## Фрагмент документа
Такого «между», простой выдержки стояния на ветру, достаточно для германского народа. И это единственный необходимый и достаточный пост самого Томаса Манна.
Плодородна и творчески плодотворна лишь оговорка, и только она [!] и составляет наш художественный принцип.
Но у Толстого верности тому же единому принципу Томас Манн не видит! Толстой дробится у него.
Восхищение перед ним продолжается. В короткой статье «Толстой (К столетию со дня рождения)» 1928 года его «фатализм» оправдан. Да, жесткий закон правит человечеством; и
Нельзя не согласиться с теми, кто утверждает, что по сравнению с минувшей эпохой мы в нравственном отношении сделали шаг назад. Современность наша в самодовольном сознании своего исторического превосходства мирится подчас с таким насилием над мыслью, с таким надругательством над человеческим достоинством, каких никогда не потерпел бы «фаталистический» девятнадцатый век; и в дни, когда бушевала война, я часто думал о том, что она вряд ли посмела бы разразиться, если бы в четырнадцатом году глядели еще на мир зоркие и проницательные серые глаза старца из Ясной Поляны. Было ли это с моей стороны ребячеством? Как знать. Так пожелала история: его уже не было с нами — и не было никого равного ему. Европа неслась, закусив удила, — она уже больше не чуяла над собою руки господина, — не чует ее и поныне [60] .
60
Там же, с. 621.

## Извлечённые строки
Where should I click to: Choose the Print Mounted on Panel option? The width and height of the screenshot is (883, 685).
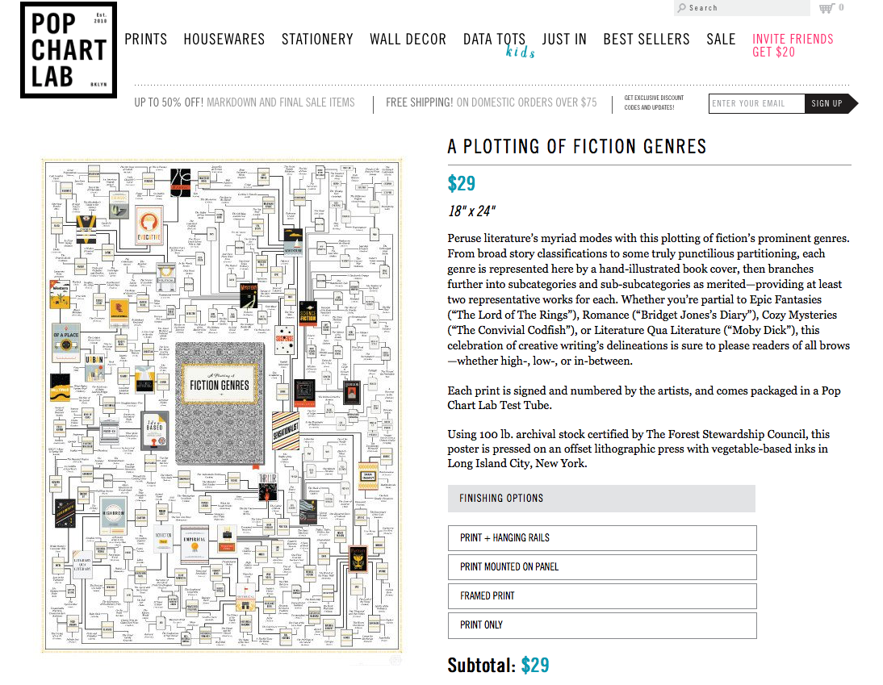tap(602, 566)
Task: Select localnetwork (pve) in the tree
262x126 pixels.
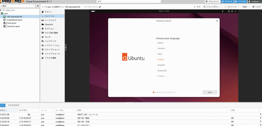Action: [14, 20]
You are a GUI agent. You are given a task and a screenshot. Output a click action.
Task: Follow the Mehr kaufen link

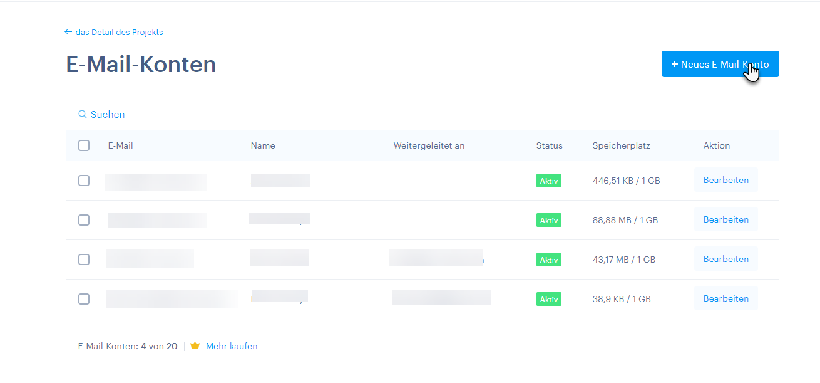click(x=232, y=346)
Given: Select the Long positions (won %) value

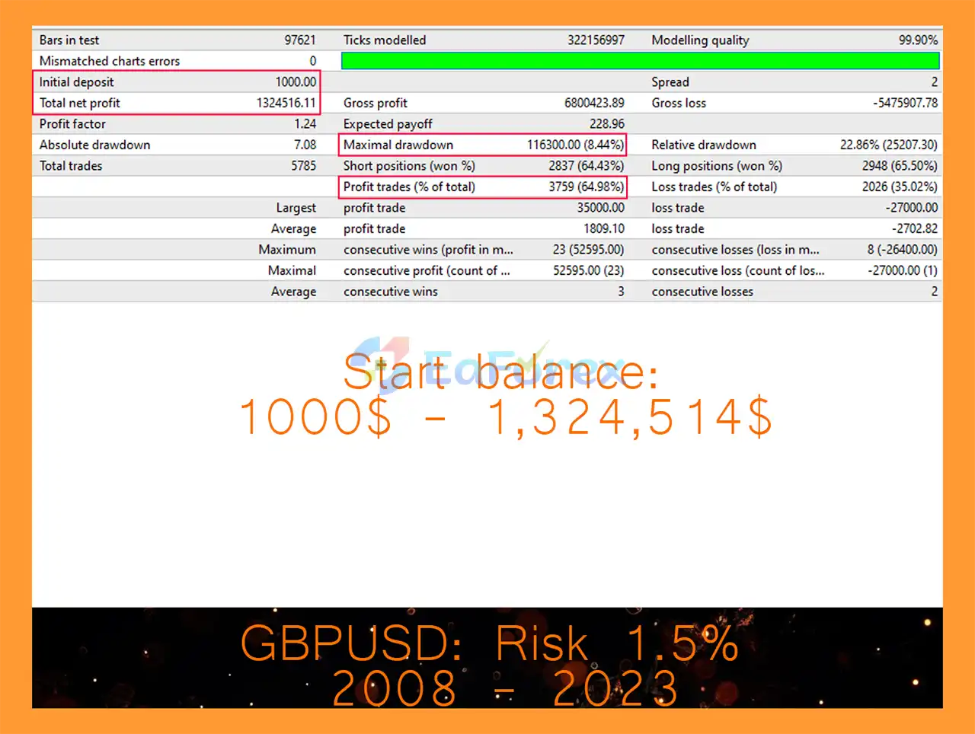Looking at the screenshot, I should 899,166.
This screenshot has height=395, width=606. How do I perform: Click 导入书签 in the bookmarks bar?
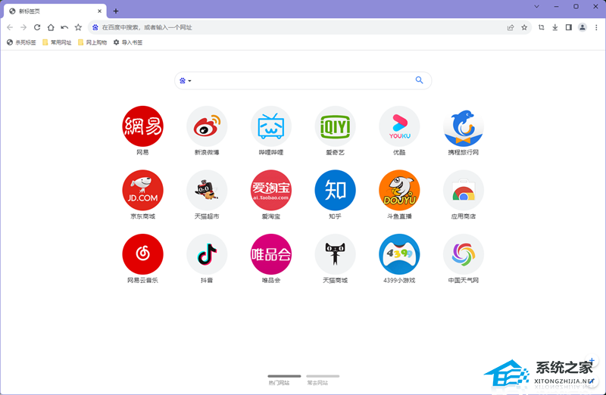point(128,42)
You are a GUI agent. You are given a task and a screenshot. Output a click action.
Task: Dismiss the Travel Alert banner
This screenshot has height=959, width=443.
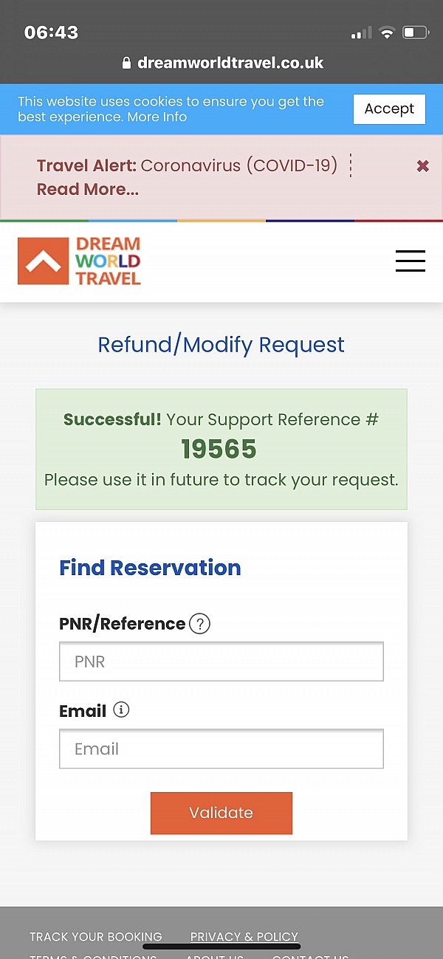click(x=422, y=166)
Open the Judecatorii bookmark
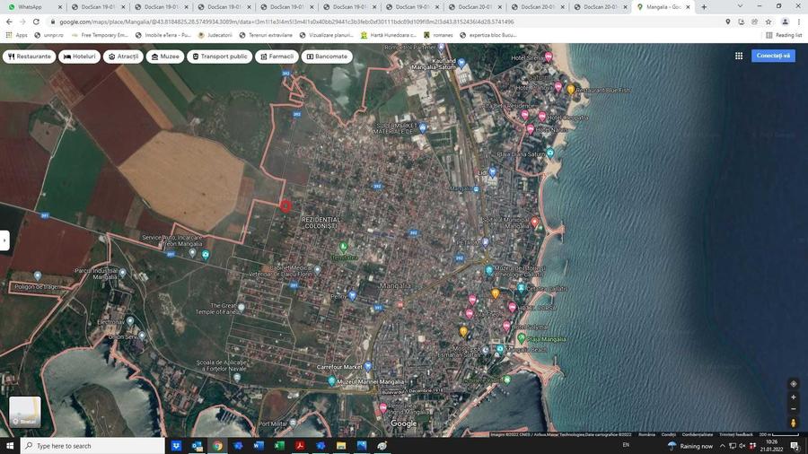The image size is (808, 454). coord(215,35)
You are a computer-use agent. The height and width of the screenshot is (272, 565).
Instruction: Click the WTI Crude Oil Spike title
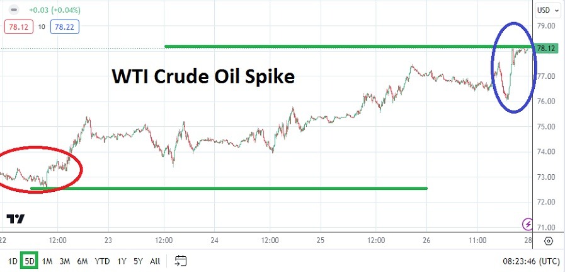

## Ваши задания
1. Перескажите фрагмент о Томасе Манне и Толстом в двух предложениях.
2. Сверьте с фрагментом о Томасе Манне и Толстом три утверждения. (a) Статья «Толстой (К столетию со дня рождения)» написана в 1928 году. (b) Томас Манн видит у Толстого верность единому принципу. (c) Девятнадцатый век, по словам Манна, мирился бы с насилием над мыслью легче, чем современность. На каждое ответьте «да» или «нет» и приведите решающие слова фрагмента.
3. Продолжите фрагмент о Томасе Манне и Толстом, начиная сразу после его последней фразы.

## Ответы по заданиям
1. Для Томаса Манна достаточной позицией служит «между», а оговорку он считает своим художественным принципом, тогда как у Толстого верности единому принципу не видит. Тем не менее восхищение Толстым продолжается: в статье 1928 года его «фатализм» оправдан, а Манн пишет, что война вряд ли посмела бы разразиться, если бы в четырнадцатом году на мир ещё глядели глаза старца из Ясной Поляны.

2.
(a) Да: «В короткой статье «Толстой (К столетию со дня рождения)» 1928 года его «фатализм» оправдан».
(b) Нет: «Но у Толстого верности тому же единому принципу Томас Манн не видит!»
(c) Нет: «с таким насилием над мыслью, с таким надругательством над человеческим достоинством, каких никогда не потерпел бы «фаталистический» девятнадцатый век».

3.
Томас Манн видит себя собранным, целым в своем единственном принципе, иронической оговорки. Почему он не видит целым Толстого? Может быть как раз потому что не замечает свое заражение Толстым. Толстой поэтому у него не един и не собран. Его человечество в расколе, потому что не вместило всего заложенного в нем размаха, достаточного чтобы вместить два полюса, природы и культуры. Толстой сумел вместить только природу. Сейчас, в 1928-м, Томас Манн решительнее чем тогда в 1922-м, уже не увлечен близостью Гёте и Толстого, признал ту свою идею временным увлечением. Может быть, произвело впечатление легкое и быстрое соскальзывание родины Толстого в тупик бескультурья.
Как бы ни обольщалось наше воображение мнимо-глубокой родственностью обоих художников, условность проводимой между ними параллели обнаруживается тотчас же, едва только на первый план выступает понятие культуры — формулы, в которой воплотилось любовное влечение природы к духу […] Ибо надо иметь мужество признать, что Толстой, этот взыскующий духа «естественный человек», трагически запутавшийся в нелепостях на полпути от первозданности к духовному прозрению, должен казаться нам, имеющим Гете, детски-простодушным варваром, трогательно-беспомощным в своей мучительной борьбе за правду и человечность. Какое великое и достойное сожаления зрелище! [61]
61
Там же, с. 622.
Толстой расколот на три, «человек в нем был сильнее художника и бесспорно сильнее мыслителя». «Что же было всему основой? Плотский страх смерти». Безусловна в Толстом его мощь, рядом с которой современное поколение Европы ничтожно, в лучшем случае заурядно, и честная воля служить тому, что «в его понимании было разумом и Богом» [62] .
Мы сделали большой экскурс в Германию, прервав чтение физики Толстого, и именно на пункте единиц, в смысле — каким образом, на каком основании мы вообще говорим о нем бы то ни было как о чем-то более или менее определенном, более или менее собравшемся в единство.
62
Там же, с. 625–626.
12 Фев. [1873]. Физика. Весь узел в единичности, какую мы принимаем {в смысле: постулируем, гипостазируем} (48: 95).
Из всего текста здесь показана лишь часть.